Connecting digital heritage

30 May 2013

How are things going?

Things are going tremendously well. We’ve had a huge, positive response and huge traffic. It is one of the most exciting projects around, bringing together so much US heritage under one roof.

We are just getting started. Right now we have 2.4 million items in the collection but we are hoping to make it an order of magnitude, or even two orders of magnitude, bigger.

The approach is to work through partnerships so the DPLA is a collection of collections. Big institutions such as the National Archives and Records Administration and the Smithsonian Institution have given us hundreds of thousands of items. We have about half a dozen of these content hubs.

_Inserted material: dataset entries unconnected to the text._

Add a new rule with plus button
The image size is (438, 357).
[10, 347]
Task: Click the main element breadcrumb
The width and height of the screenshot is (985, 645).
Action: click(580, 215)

We also have service hubs, bringing together smaller collections. These places are helping us to go out and pull together things at a regional level.

I haven’t looked at each of the 2.4 million records but, with those I’ve seen, I’ve been really impressed by the quality of the digitisation.

It’s up to content partners what they share with DPLA. For some, it is just a small fraction of what they have – but, as people get comfortable with the DPLA, we will see more. Any resources that might be unique will be very interesting.

What are the challenges?

One of the huge challenges is getting the metadata right. Metadata quality and completeness can vary enormously. A large part of the behind-the-scenes work is on metadata and, for example, getting things geo-coded. This means that people can browse DPLA content on a map. It can also be viewed on a timeline. For all these serendipity modes of discovery we need to work on the metadata.

Going forward, we are also interested in adding additional linked data so that content can be linked by subject or theme, for example, and we are using JSON-LD [a lightweight linked data format].

Obviously one of the things with content partners is that things can move. We are constantly updating links.

There could also be the issue of duplication. I’ve had experience of this with the Zotero project [a research tool that helps users build personal libraries]. It’s a very hard challenge. There are things that you can do algorithmically, but it also needs a human touch. There will be a way for DPLA users to provide feedback and help with this.

We could collapse items together but with rarer and older collections this could be harder to do computationally. Researchers may also want to see different versions of an item side by side, with different notes in the margins, so we don’t want to just delete one record.

We have unique IDs in our system and certain aspects of linked data can link ID systems. It’s a complex problem that we need to look into.

How does the DPLA work with partner libraries?

There are so many university libraries and even smaller libraries. Even public libraries often have unique, special collections for their towns. I view part of the DPLA’s role as raising money not just for us, but for our partners too.

All of our metadata in the system is licensed under the CC0 licence, but we link out to content under a range of licences. We don’t mandate that content is made available under a Creative Commons licence. Although we would love to see things being more open, we are being pragmatic.

The majority of the materials will be in the public domain and we want to enhance open access to US heritage. However, the copyright landscape is very complex. I’d prefer to have solutions that work globally, hence the use of Creative Commons.

I don’t think many people are happy with the licensing landscape with e-books. We have some creative ideas brewing with partners about e-book sharing. One test case I’ve thought of is: if a publisher gave us for free the first book in, say, a nine-book series, then the publisher would probably do really well.

We’re also making collections available through our API. We see the DPLA as a platform and already have developers creating apps. We will see more apps emerging, such as educational apps, smartphone walking tours, and augmented reality.

What about international partnerships?

Europeana has been critical for us, as they have been doing a similar thing for five years. We have taken so much inspiration from them and borrowed their data model. This enables the opportunity to cross-link with them. The Europeana team has really helped us think about licensing and technical issues too. I think that’s one of the reasons we’ve been able to launch the DPLA so quickly.

One of the nice things is that we’ve been able to do a combined exhibition with Europeana about immigration and emigration. The USA is, in a large part, a nation of immigrants and many people came from Europe.

We are seeing more digital heritage projects around the world too. One I’m particularly interested in is National Library of Australia’s Trove project. This is pulling together a lot of materials from Australia, and is a great aggregate project.

This is happening on a global scale so we can think about ways to bootstrap our way to a global digital library.

Interview by Siân Harris